Financées par les plus grandes fortunes de la tech, des start-ups développent des technologies capables de modifier génétiquement des embryons humains avant leur implantation. Une révolution technologique qui soulève des questions éthiques majeures et divise la communauté scientifique mondiale.
Et si chacun pouvait décider de la couleur des yeux, de la peau ou même de la taille de son futur enfant ? Ce scénario, qui pourrait sembler tiré d’un film de science-fiction, est pourtant en passe de devenir réalité.
Des recherches sont déjà menées dans ce sens aux États-Unis. La start-up Preventive prévoit ainsi d’exploiter la technologie CRISPR, ces célèbres « ciseaux moléculaires » capables de découper et de modifier l’ADN avec une précision inédite, afin d’empêcher la transmission de maladies génétiques graves dès le stade embryonnaire.
Fondée notamment par Lucas Harrington, proche collaborateur de Jennifer Doudna, la biochimiste américaine récompensée par le prix Nobel pour son rôle dans la découverte de CRISPR, l’entreprise ambitionne de prévenir le développement de pathologies sévères chez les enfants à naître.
De la prévention au fantasme du « bébé parfait »
Il ne s’agit plus seulement de soigner un individu, mais de transformer potentiellement le patrimoine génétique d’une lignée entière. Derrière ce projet audacieux se profilent de puissantes figures de la tech, telles que Sam Altman, le patron d’OpenAI, ou Brian Armstrong, PDG et cofondateur de Coinbase.
Au-delà de Preventive, qui cultive une opacité presque revendiquée, d’autres entreprises se disputent ce marché émergent de la sélection et de l’optimisation génétique, chacune repoussant un peu plus loin les limites du possible.
Orchid, cofondée par Anne Wojcicki, la créatrice de 23andMe, propose ainsi aux parents d’examiner le génome de leurs embryons. Genomic Prediction adopte une approche voisine, utilisant des modèles statistiques pour anticiper certains traits héréditaires.
D’autres acteurs, comme Manatomic ou Bootstrap Bio, promettent même de choisir des enfants dotés d’un système cardiovasculaire plus solide, d’un taux de cholestérol réduit ou encore de facultés cognitives améliorées.
Des scientifiques appellent à la prudence
Le principal risque réside dans la dérive progressive du soin vers l’« amélioration ». Où tracer la ligne entre la prévention d’une maladie grave et le désir d’« augmenter » artificiellement les capacités d’un individu ?
L’inquiétude grandit d’autant plus que certaines de ces start-ups profitent de législations plus permissives à l’étranger pour contourner les cadres éthiques en vigueur dans les pays occidentaux.
Preventive, par exemple, envisagerait selon le Wall Street Journal de mener des essais dans des juridictions plus souples comme les Émirats arabes unis, afin de tester ces technologies sur des embryons humains.
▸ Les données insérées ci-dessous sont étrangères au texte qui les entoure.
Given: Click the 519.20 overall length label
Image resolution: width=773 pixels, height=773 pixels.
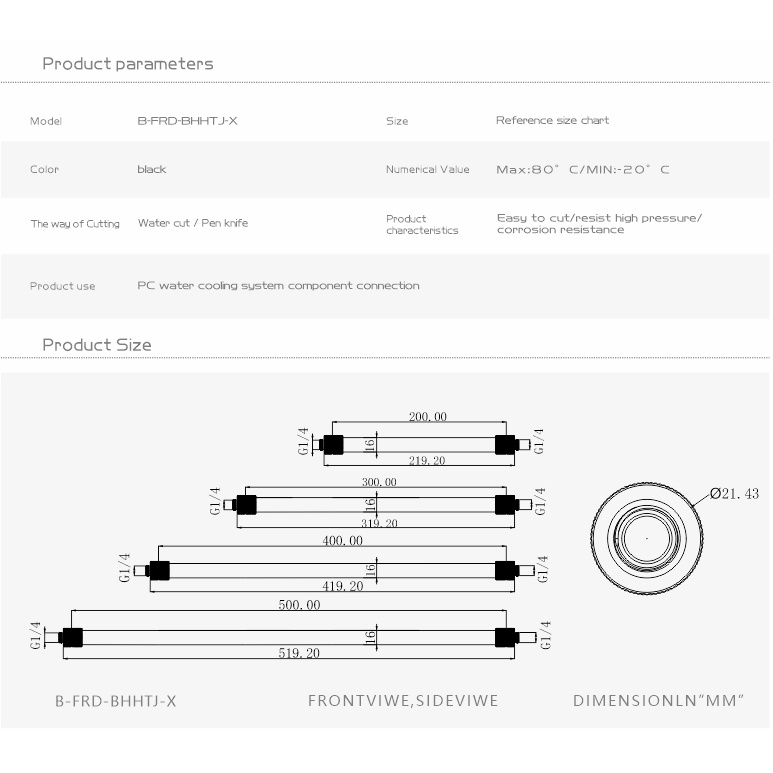Looking at the screenshot, I should point(299,653).
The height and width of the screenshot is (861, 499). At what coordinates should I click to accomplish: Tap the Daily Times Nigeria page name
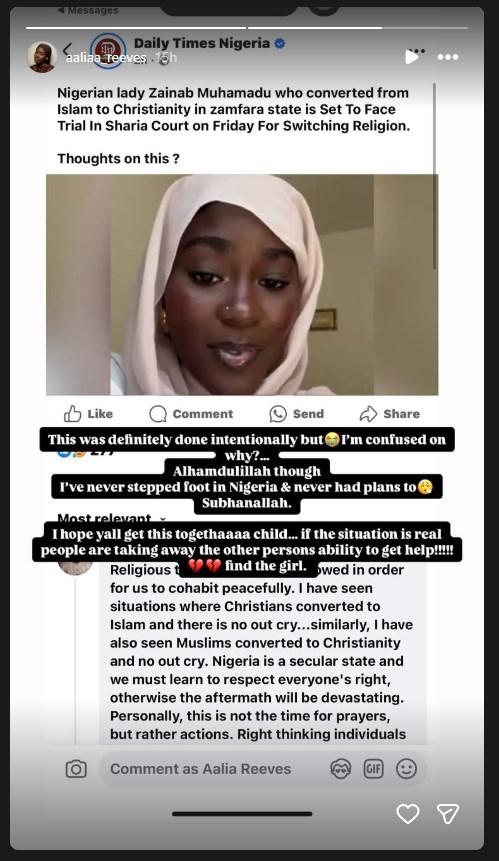pos(202,43)
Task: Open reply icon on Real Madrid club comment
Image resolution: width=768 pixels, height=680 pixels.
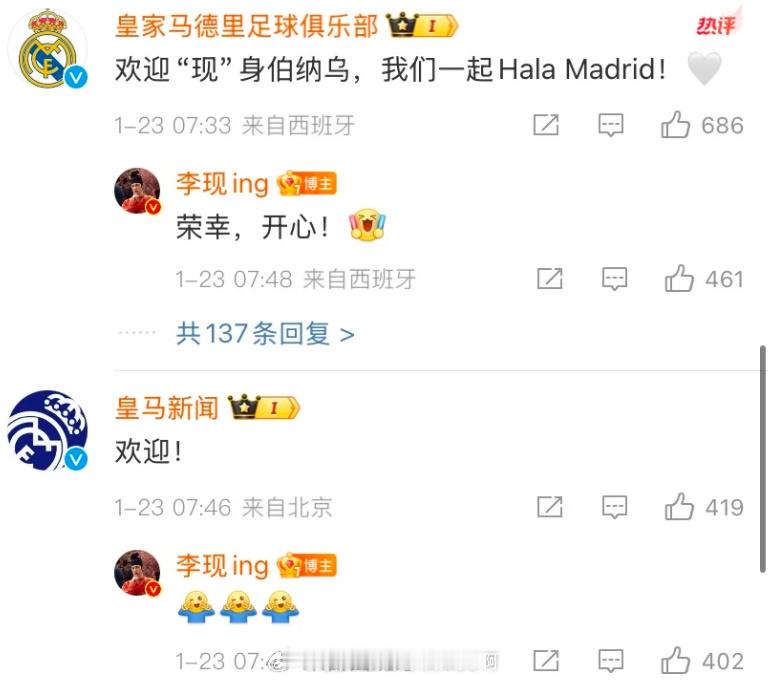Action: [611, 125]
Une pratique strictement interdite aux États-Unis lorsqu’elle concerne des naissances potentielles.
Face à cette fuite en avant technologique, le consensus scientifique est loin d’être acquis. Des chercheurs, à l’image de Violette Naw, rappellent la nécessité d’un débat collectif et d’un consentement éclairé avant de franchir de telles frontières.